How can I correctly parse this file through tail
, without formatting errors?
I am using tail
within cygwin
to parse the last ten lines of two files. One file parses through correctly, the other contains a space between every character.
$ tail file2.txt -n 4
22/06/2015 12:28 - Decompressing and saving profile extract...
22/06/2015 12:28 - Decompressing and saving profile extract...
22/06/2015 12:38 - Decompressing and saving profile extract...
22/06/2015 12:38 - Decompressing and saving profile extract...
$ tail file1.txt -n 4
P a c k a g e s t a r t .
E l a p s e d t i m e : 5 0 . 1 7 5 7 5 4 8 s e c s .
. . . P a c k a g e E x e c u t e d .
R e s u l t : S u c c e s s
When I read the raw contents of the file in python I get the folllowing, whjich I think is a load of unicode characters
In [1]: open('file1.text', 'r').read()
Out[1]: '\xff\xfeP\x00a\x00c\x00k\x00a\x00g\x00e\x00 \x00s\x00t\x00a\x00r\x00t\x00.\x00\r\x00\n\x00E\x00l\x00a\x00p\x00s\x00e\x00d\x00 \x00t\x00i\x00m\x00e\x00:\x00 \x005\x000\x00.\x001\x007\x005\x007\x005\x004\x008\x00 \x00s\x00e\x00c\x00s\x00.\x00\r\x00\n\x00.\x00.\x00.\x00P\x00a\x00c\x00k\x00a\x00g\x00e\x00 \x00E\x00x\x00e\x00c\x00u\x00t\x00e\x00d\x00.\x00\r\x00\n\x00\r\x00\n\x00R\x00e\x00s\x00u\x00l\x00t\x00:\x00 \x00S\x00u\x00c\x00c\x00e\x00s\x00s\x00\r\x00\n\x00\r\x00\n\x00'
In [2]: print open('temp.txt', 'r').read()
■P a c k a g e s t a r t .
E l a p s e d t i m e : 5 0 . 1 7 5 7 5 4 8 s e c s .

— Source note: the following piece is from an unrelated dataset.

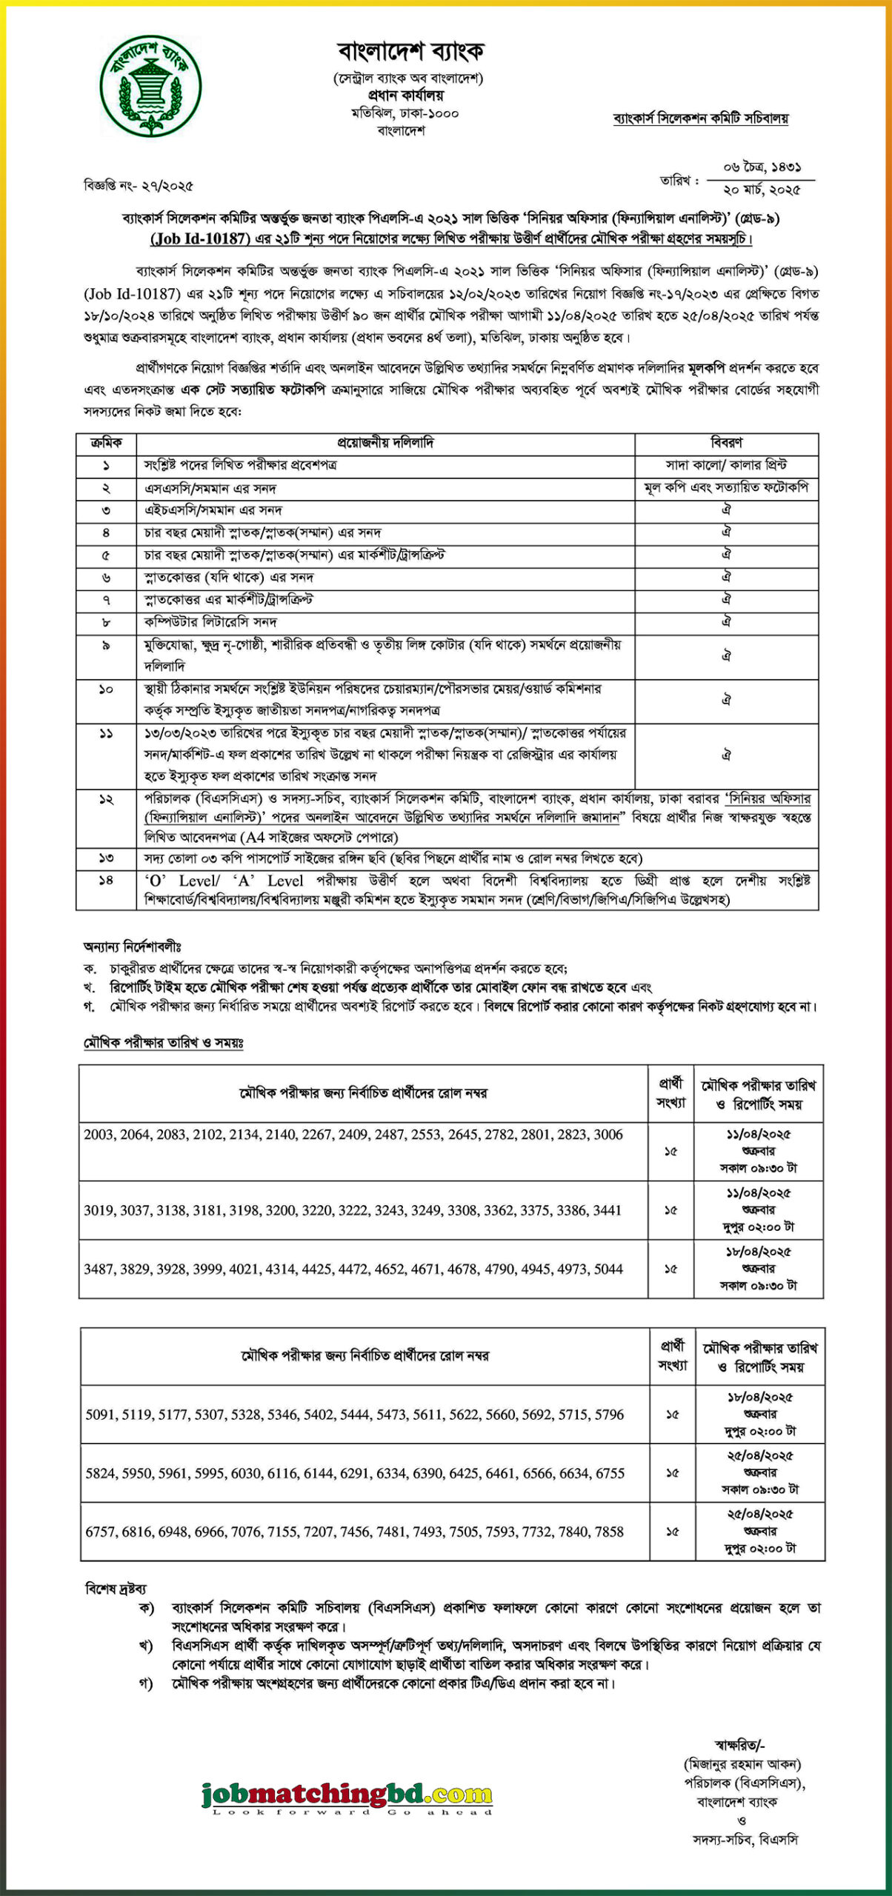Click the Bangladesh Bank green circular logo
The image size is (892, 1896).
click(x=151, y=85)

. . . P a c k a g e E x e c u t e d .
R e s u l t : S u c c e s s
When I copy the entire content of file1.txt
into a new file test.txt
- the issue does not reoccur.
$ tail test.txt
Package start.
Elapsed time: 50.1757548 secs.
...Package Executed.
Result: Success
The file seems to have the characters \x00
between every character and \xff
at the start.
The file is in UTF-16 format, which uses 2 8-bit bytes to represent most characters (and 4 8-bit bytes for some characters). Each of the 128 ASCII characters is represented as 2 bytes, a zero byte and a byte containing the actual character value. The
\xff\xfe
sequence at the start is a Byte Order Mark (BOM); it indicates whether the remaining characters are represented with the high-order or low-order byte first.UTF-16 is one of several ways to represent Unicode text. It's most commonly used in Microsoft Windows.
I'm not sure why the null characters appear as spaces. That may be due to the way your terminal emulator behaves.
Use the
iconv
command to convert the file from UTF-16 to some other format.